Tuesday 1st June 2015
Password hacking, data breaches and new online protection – five of this week’s biggest stories
In the first of a regular news slot, we’re gathering together all the latest developments in internet security, technology and password protection – as well as the more serious breaches around the world you need to be aware of…
- FACEBOOK TEST NEW SECURITY CHECKUP
Research shows that many Facebook users are unaware of, or simply ignore, the security tools – so the social media giant is testing a new feature that takes the options out of a drop down menu and makes them unavoidable. A percentage of users will see the “Security Check” tool appear on their News Feed, enabling them to change their passwords, turn on login alerts, and clean up login sessions simply by clicking through the screen prompts.
- PEOPLESOFT FLAWS EXPOSED
Oracle’s PeopleSoft software – used around the world in human resources, financial management, customer relations management and others – may be vulnerable to hackers, according to experts. Security hackers Alexander Polyakov and Alexey Tyurin say the software contains unpatched weaknesses, where attackers could use password reset sites to easily obtain admin passwords.

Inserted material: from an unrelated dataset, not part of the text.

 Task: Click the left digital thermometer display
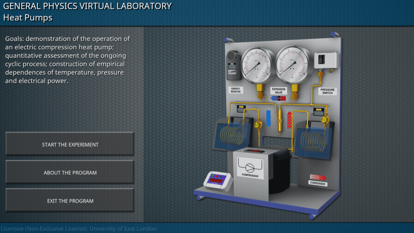click(x=241, y=109)
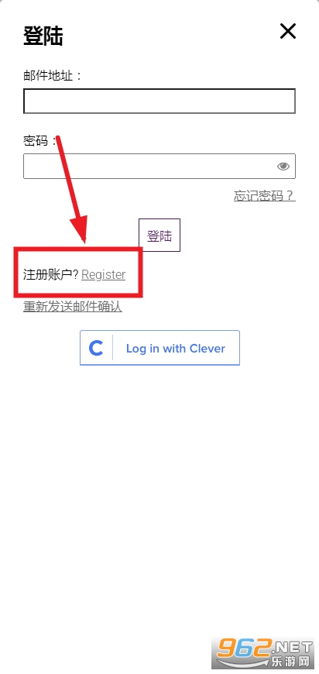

- HACKERS STEAL $50M WORTH OF US TAX REBATES
Using stolen social Security numbers, birth dates, street addresses and other personal information, criminal hackers managed to breach the multistep authentication website of the US Internal Revenue Service. After receiving fraudulent returns, the I.R.S. said, the agency sent nearly $50 million in refunds before it detected the scheme.
- NEW DATABASE PROTECTION CREATED
Stealing usable passwords from a data breach using brute-force attack techniques has just got harder, thanks to a new system from researchers at Purdue University in Indiana. ErsatzPasswords uses hardware security modules to add an extra step in the encryption process – so while hackers will still be able to crack a database file, “the passwords they will get back are fake passwords or decoy passwords”.
Further reading: Dashlane’s Guide to Military Grade Encryption
- AND FINALLY…
From xkcd: “Through 20 years of effort, we’ve successfully trained everyone to use passwords that are hard for humans to remember, but easy for computers to guess.”